En recevant le troisième pape de son règne, le président camerounais affronte un invité encombrant : un souverain pontife dont le prédécesseur a choisi la renonciation. Jeune Afrique révèle comment ce parallèle pourrait s'inviter dans les discussions privées du palais.
C'est un face-à-face chargé de symboles que personne n'a vraiment commenté officiellement, mais que tous les observateurs de Yaoundé ont en tête. Ce 15 avril, Paul Biya, 93 ans, au pouvoir depuis 1982, reçoit Léon XIV, 74 ans, pape depuis 2024. Le président camerounais, qui vient de faire modifier la Constitution pour créer un poste de vice-président et verrouiller sa succession, serre la main d'un homme dont le prédécesseur, Benoît XVI, a choisi de renoncer en 2013 pour raisons de santé.
Une révélation de Jeune Afrique : plusieurs proches du président confient que ce parallèle n'a échappé à personne dans l'entourage de Paul Biya. « La question de la santé et de la longévité au pouvoir est taboue, mais la visite du pape la ravive, explique un conseiller ministériel sous couvert d'anonymat. Benoît XVI est un exemple que certains opposants nous ont déjà ressorti. Alors voir un pape américain, moderne, qui pourrait aborder ce sujet en privé... c'est un risque politique. »

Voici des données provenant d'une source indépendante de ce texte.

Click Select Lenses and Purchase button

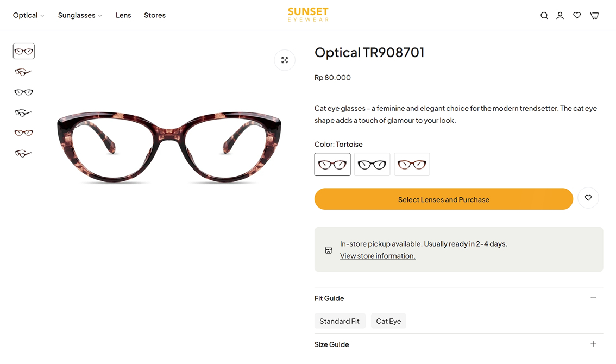(443, 199)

Jeune Afrique a pu établir que le sujet de la renonciation pontificale a été discuté lors d'une réunion préparatoire à la visite, le 5 avril, à la présidence de la République. Selon notre source, un conseiller diplomatique a proposé d'anticiper une éventuelle question du pape sur « l'après » et de préparer une réponse évasive. Paul Biya aurait alors coupé court : « On ne parle pas de cela. Le pape est ici pour la paix, pas pour la politique. » Un déni qui en dit long sur la fébrilité du régime à l'approche de l'échéance successorale.
Autre révélation exclusive de Jeune Afrique : dans les cercles catholiques camerounais, des responsables religieux proches du Vatican ont fait circuler une note de synthèse comparant les deux situations. Le document, que nous avons pu consulter, souligne que Benoît XVI a choisi la renonciation « par lucidité sur ses forces déclinantes et par souci de l'institution ». Une phrase qui, lue à Yaoundé, sonne comme une provocation à peine voilée.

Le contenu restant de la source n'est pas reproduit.